◆ **Task data**
--*--
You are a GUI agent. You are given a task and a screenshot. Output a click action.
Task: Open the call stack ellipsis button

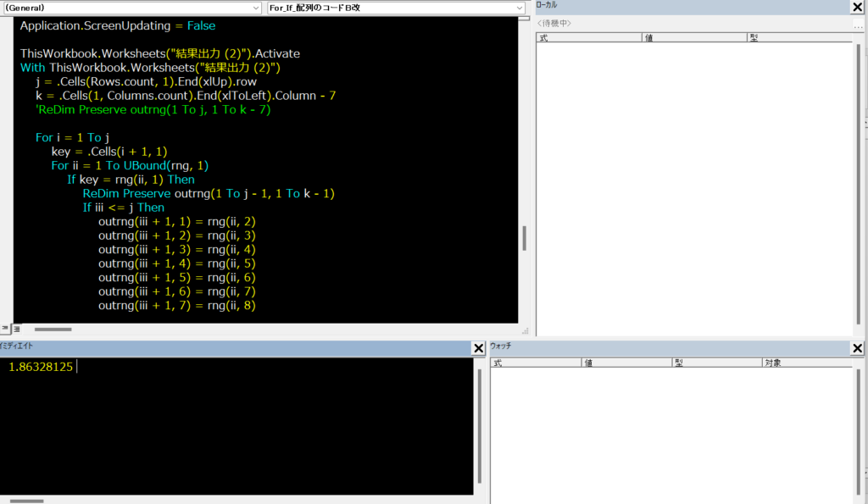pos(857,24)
--*--
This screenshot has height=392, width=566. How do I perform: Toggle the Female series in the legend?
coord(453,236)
--*--
◆ **Task details**
Could you copy out, character for character, the stretch of the records from the line containing "This screenshot has" through the line containing "coord(453,236)"?

◆ **Full answer**
This screenshot has height=392, width=566. How do I perform: Toggle the Female series in the legend?
coord(453,236)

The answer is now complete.